Small world effect on Twitter ¶

Third presentation ¶

by Kristóf Furuglyás ¶

2019 Fall, Consultant: Eszter Bokányi, Eötvös Loránd University ¶

Plan ¶

Setting up Twitter API $\checkmark$
Gathering tweets $\checkmark$
Cleaning the tweets $in$ $progress$
Creating word-graph $\checkmark$
Exploring small-world properties $in$ $progress$

About last week ¶

My progress so far:

Stream tweets via the $\texttt{tweepy}$ package
Choose them by locations
Prepare the data from .json format
Tokenize the words in the tweets
Cleaned the words from unnecesary things.
Created word-graph

Since last week (the presentation), I was able to clean (most of) the unnecessary punctuation and other things, and after tokenizing the words from the tweets, I could create a graph also.

I already have a couple of tweets streamed from last week ($\sim$ 8500).

In [7]:

df.shape

Out[7]:

(8479, 8)

Location of the tweets ¶

In [34]:

mymap = folium.Map(location=[52.809865,-2.118092],zoom_start=5.4,tiles='cartodbpositron')
for i in range(1000):
    marker = folium.Marker(location=df.locs[i][0],popup=df.text[i])
    marker.add_to(mymap)
folium.Popup(parse_html=True)
mymap

Out[34]:

Cleaning from unnecessary things ¶

In [12]:

print(f"Text of tweet no.8: \n\n{df.text[8]}")

Text of tweet no.8: 

Bob Prattey: Liverpool Exhibition Centre - Do NOT host trophy hunting safari companies - Sign the Petition! https://t.co/W8VcURxSLN via @UKChange

In [13]:

clean = re.sub(r'http\S+', '', df.text[8])
print(f"\nAfter cleaning:\n\n{clean}")

After cleaning:

Bob Prattey: Liverpool Exhibition Centre - Do NOT host trophy hunting safari companies - Sign the Petition!  via @UKChange

In [14]:

clean_tknzd = [snow.stem(word) for word in re.findall('\w+',clean.lower())]
print(f"After tokenizing:\n\n{clean_tknzd}")

After tokenizing:

['bob', 'prattey', 'liverpool', 'exhibit', 'centr', 'do', 'not', 'host', 'trophi', 'hunt', 'safari', 'compani', 'sign', 'the', 'petit', 'via', 'ukchang']

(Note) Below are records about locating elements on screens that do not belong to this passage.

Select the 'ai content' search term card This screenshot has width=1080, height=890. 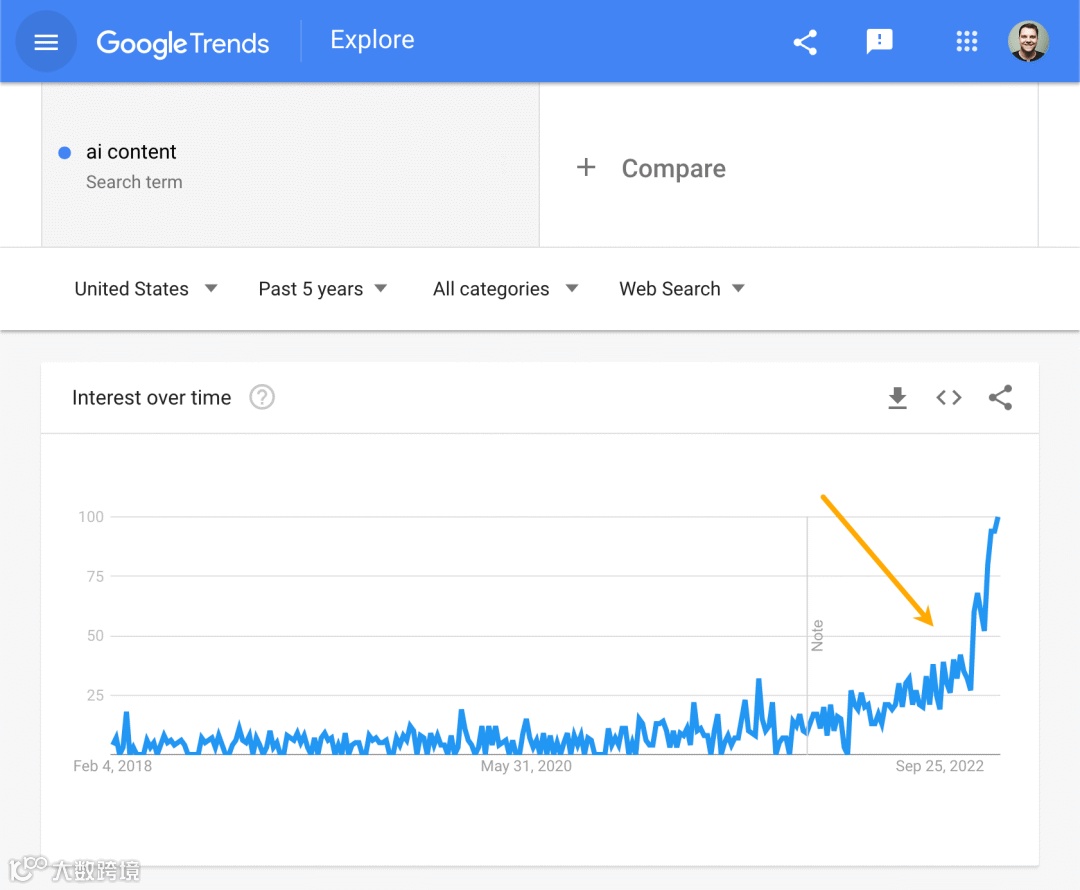[290, 165]
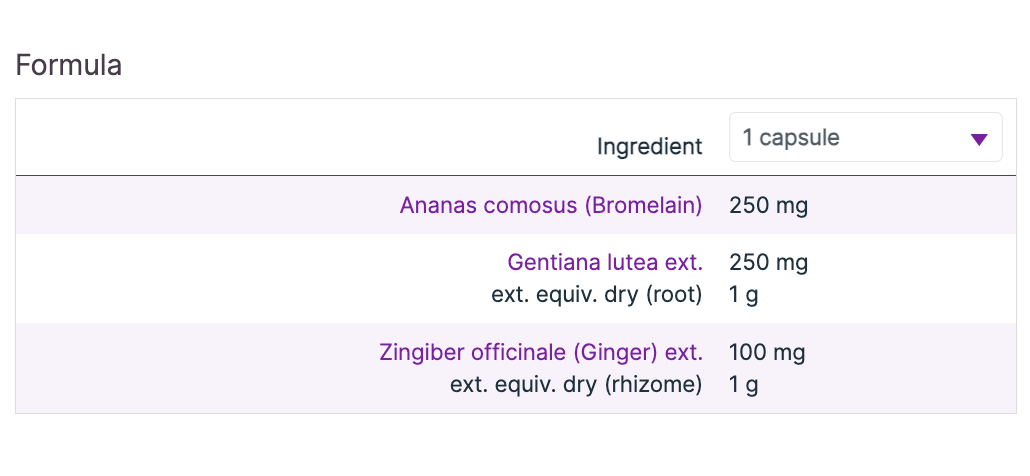Screen dimensions: 1030x476
Task: Click the purple dropdown arrow triangle
Action: tap(979, 139)
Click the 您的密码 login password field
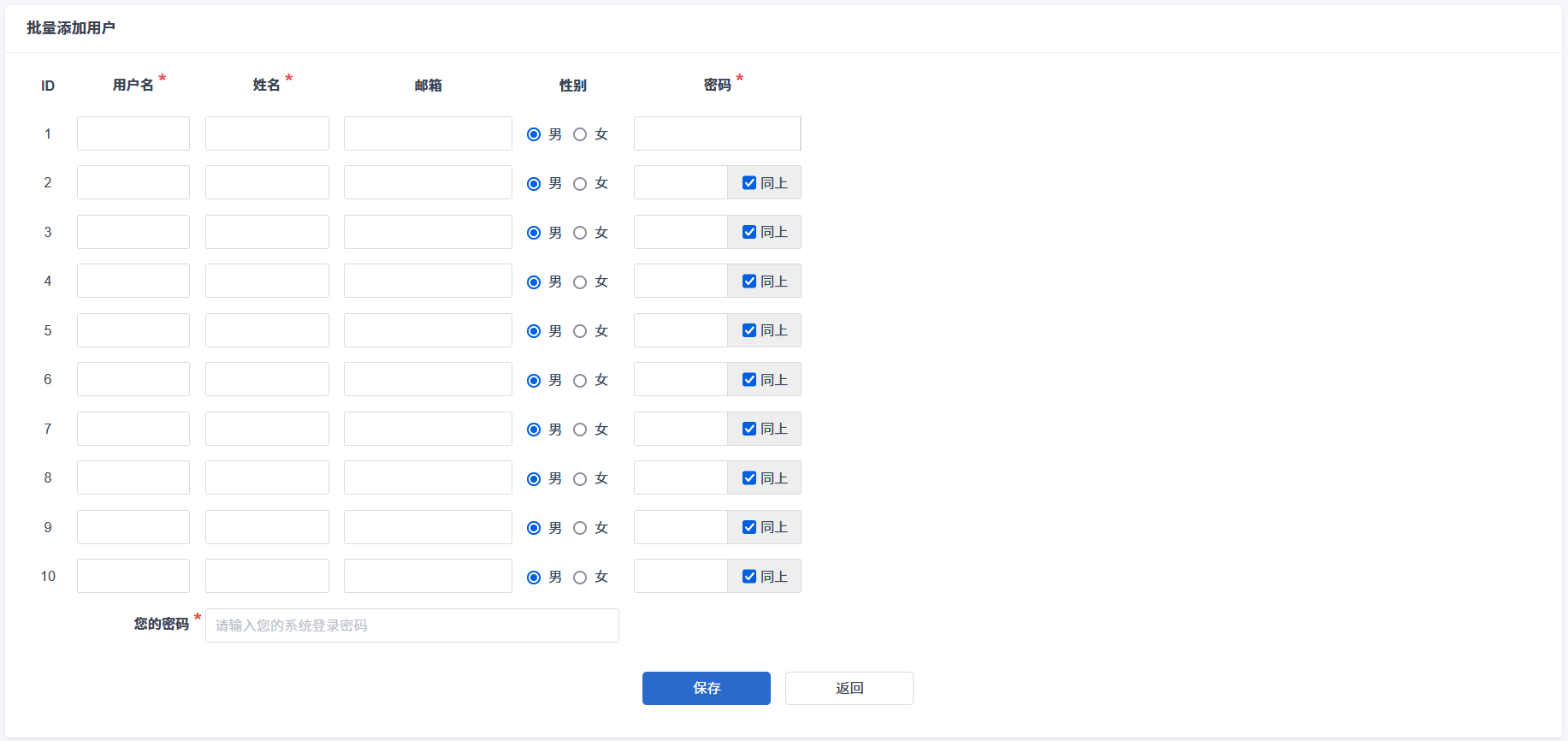This screenshot has width=1568, height=741. pyautogui.click(x=411, y=625)
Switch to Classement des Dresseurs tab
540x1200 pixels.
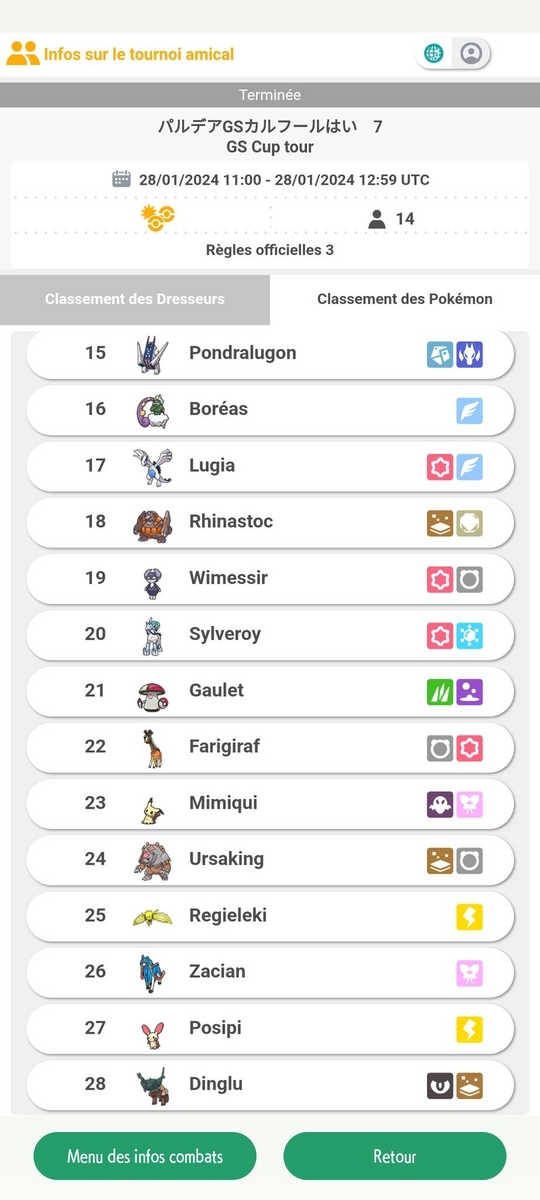(x=135, y=299)
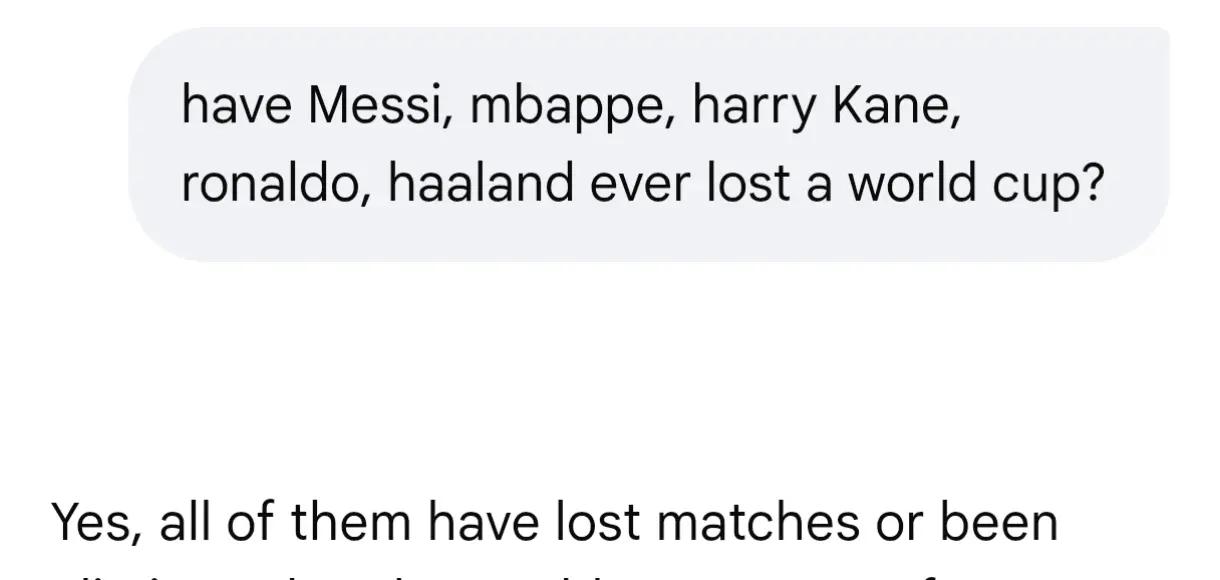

Other tokenizers are plausible also (Porter).

Network of tweets ¶

Tool: $\texttt{MultiGraph}$ by $\texttt{netwotrkx}$,
Connection = same tweet $\rightarrow$ the more tweet = greater weight,
Paralell edges possible, but no self-loops.

In [20]:

print(f"Num of nodes and edges: {len(g.nodes), len(g.edges())}")

Num of nodes and edges: (22181, 1569028)

In [22]:

plotly.offline.init_notebook_mode(connected=True)
plotly.offline.iplot(fig1, filename='degdist')

The words with the highest degree:

In [26]:

plotly.offline.init_notebook_mode(connected=True)
plotly.offline.iplot(fig2, filename='mostcommnodes')

Below you can see the 20 most common occurrences ('most numerous paralell edge').

In [30]:

plotly.offline.init_notebook_mode(connected=True)
plotly.offline.iplot(fig, filename='simple-3d-scatter')

Upcoming tasks ¶

Gather more (now $\sim 8500$) tweets (more than a million)
Search for communities
Look for other measures (centralities)

Thank you for your attention! ¶